TASK INSTRUCTIONS ::
Filter these records by the string "computer", copying each line that holds it.

EXTRACTED RECORDS ::
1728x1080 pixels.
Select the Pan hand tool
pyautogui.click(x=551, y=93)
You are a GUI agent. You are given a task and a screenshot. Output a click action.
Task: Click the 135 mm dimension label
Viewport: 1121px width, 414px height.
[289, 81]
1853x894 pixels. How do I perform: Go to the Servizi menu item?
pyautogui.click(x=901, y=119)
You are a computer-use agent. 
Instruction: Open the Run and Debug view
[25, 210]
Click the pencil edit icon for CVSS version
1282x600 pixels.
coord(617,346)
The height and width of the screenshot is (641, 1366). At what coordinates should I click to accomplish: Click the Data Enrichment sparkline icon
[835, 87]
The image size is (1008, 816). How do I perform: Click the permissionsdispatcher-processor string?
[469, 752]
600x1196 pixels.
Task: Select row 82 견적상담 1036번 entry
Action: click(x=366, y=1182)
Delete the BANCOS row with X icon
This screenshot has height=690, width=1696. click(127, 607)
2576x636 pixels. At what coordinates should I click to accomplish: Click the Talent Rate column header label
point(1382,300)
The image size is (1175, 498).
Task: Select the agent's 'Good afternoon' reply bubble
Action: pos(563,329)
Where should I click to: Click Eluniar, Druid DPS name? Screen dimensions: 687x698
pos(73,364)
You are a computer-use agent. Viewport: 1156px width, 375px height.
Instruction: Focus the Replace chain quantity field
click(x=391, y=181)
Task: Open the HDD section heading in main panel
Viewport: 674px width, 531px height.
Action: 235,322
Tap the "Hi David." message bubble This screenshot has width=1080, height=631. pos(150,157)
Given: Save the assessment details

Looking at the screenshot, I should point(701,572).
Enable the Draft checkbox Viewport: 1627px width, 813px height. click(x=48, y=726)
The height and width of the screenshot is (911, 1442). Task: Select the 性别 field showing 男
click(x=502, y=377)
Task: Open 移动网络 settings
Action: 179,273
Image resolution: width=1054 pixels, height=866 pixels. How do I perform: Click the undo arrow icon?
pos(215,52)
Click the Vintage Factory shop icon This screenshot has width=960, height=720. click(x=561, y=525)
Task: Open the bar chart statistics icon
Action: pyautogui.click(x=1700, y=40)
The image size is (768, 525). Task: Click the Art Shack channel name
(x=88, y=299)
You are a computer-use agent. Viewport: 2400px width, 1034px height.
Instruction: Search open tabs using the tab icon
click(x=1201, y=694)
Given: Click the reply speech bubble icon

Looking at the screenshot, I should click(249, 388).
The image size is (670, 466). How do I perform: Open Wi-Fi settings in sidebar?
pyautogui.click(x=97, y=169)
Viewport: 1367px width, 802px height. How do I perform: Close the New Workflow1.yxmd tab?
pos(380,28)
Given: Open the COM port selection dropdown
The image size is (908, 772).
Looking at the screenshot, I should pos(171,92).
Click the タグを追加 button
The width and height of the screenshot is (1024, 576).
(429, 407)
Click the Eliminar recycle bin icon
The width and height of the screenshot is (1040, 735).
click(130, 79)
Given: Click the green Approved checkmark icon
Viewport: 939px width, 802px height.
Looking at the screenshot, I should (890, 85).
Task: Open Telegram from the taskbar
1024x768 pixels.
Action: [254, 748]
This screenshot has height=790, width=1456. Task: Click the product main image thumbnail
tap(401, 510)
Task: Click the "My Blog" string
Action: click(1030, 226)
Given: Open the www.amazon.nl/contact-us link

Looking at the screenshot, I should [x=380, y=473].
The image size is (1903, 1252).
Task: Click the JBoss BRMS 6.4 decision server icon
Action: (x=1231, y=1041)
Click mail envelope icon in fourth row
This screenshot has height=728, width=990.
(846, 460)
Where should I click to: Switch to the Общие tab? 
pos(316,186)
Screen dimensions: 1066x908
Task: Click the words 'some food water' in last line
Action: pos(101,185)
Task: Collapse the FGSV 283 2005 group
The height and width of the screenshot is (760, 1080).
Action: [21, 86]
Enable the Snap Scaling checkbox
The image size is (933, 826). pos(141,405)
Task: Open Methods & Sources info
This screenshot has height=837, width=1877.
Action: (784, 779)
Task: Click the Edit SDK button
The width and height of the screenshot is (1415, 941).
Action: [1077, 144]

WRITTEN RESPONSE ::
You are a computer-use agent. 
You are a computer-use agent. Viewport: 1156px width, 375px height.
You are a computer-use agent. Viewport: 2400px width, 1034px height.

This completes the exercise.